The task:
Render the lines of the items beginning with the line that contains "Task: Choose the Professional tab" and running through the line that contains "Action: [x=191, y=360]" as a Markdown table. Use a Row column for the row number and a Line column for the line, and skip any blank lines.

A run of items
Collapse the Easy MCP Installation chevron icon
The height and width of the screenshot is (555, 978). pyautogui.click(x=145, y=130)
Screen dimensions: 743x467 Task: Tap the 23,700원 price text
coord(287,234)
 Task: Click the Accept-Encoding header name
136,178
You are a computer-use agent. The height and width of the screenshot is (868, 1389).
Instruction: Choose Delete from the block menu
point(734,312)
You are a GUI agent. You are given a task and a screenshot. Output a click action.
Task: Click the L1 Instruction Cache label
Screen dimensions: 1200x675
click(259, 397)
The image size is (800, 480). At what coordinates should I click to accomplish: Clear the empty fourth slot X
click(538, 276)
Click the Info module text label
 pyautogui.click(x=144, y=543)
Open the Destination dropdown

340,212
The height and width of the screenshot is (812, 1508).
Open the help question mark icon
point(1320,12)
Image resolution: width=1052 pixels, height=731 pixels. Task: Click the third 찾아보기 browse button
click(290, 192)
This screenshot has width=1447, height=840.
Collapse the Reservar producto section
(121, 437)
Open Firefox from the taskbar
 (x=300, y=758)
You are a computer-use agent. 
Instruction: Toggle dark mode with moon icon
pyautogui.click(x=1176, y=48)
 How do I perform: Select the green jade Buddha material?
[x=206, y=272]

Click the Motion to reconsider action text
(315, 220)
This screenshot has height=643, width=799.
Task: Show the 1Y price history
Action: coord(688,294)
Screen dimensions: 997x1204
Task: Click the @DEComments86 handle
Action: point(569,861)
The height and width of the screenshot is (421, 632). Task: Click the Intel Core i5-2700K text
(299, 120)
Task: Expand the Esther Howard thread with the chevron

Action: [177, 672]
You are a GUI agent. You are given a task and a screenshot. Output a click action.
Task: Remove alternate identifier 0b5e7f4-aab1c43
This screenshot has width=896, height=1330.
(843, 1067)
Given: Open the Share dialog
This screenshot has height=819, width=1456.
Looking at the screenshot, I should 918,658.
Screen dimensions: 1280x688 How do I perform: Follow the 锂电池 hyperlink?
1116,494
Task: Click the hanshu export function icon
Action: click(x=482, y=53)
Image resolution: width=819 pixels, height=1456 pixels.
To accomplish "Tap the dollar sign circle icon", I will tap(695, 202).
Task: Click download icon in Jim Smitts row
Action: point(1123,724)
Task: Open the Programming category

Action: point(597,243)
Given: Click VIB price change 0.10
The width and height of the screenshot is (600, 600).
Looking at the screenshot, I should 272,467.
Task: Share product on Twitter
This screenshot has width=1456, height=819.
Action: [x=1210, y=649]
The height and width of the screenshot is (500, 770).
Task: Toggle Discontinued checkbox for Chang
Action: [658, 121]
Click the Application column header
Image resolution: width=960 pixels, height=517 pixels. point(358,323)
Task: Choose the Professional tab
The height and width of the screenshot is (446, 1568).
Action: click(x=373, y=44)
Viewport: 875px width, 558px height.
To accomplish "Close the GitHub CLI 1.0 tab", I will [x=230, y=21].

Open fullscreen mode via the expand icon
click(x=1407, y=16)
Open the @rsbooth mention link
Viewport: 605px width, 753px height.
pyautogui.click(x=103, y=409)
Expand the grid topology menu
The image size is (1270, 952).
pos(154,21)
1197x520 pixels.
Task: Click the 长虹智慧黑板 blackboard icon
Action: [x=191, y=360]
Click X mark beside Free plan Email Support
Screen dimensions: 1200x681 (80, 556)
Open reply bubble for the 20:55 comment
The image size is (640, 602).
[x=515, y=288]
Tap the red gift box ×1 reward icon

Solution to this problem:
| Row | Line |
|---|---|
| 1 | Task: Choose the Professional tab |
| 2 | The height and width of the screenshot is (446, 1568). |
| 3 | Action: click(x=373, y=44) |
| 4 | Viewport: 875px width, 558px height. |
| 5 | To accomplish "Close the GitHub CLI 1.0 tab", I will [x=230, y=21]. |
| 6 | Open fullscreen mode via the expand icon |
| 7 | click(x=1407, y=16) |
| 8 | Open the @rsbooth mention link |
| 9 | Viewport: 605px width, 753px height. |
| 10 | pyautogui.click(x=103, y=409) |
| 11 | Expand the grid topology menu |
| 12 | The image size is (1270, 952). |
| 13 | pos(154,21) |
| 14 | 1197x520 pixels. |
| 15 | Task: Click the 长虹智慧黑板 blackboard icon |
| 16 | Action: [x=191, y=360] |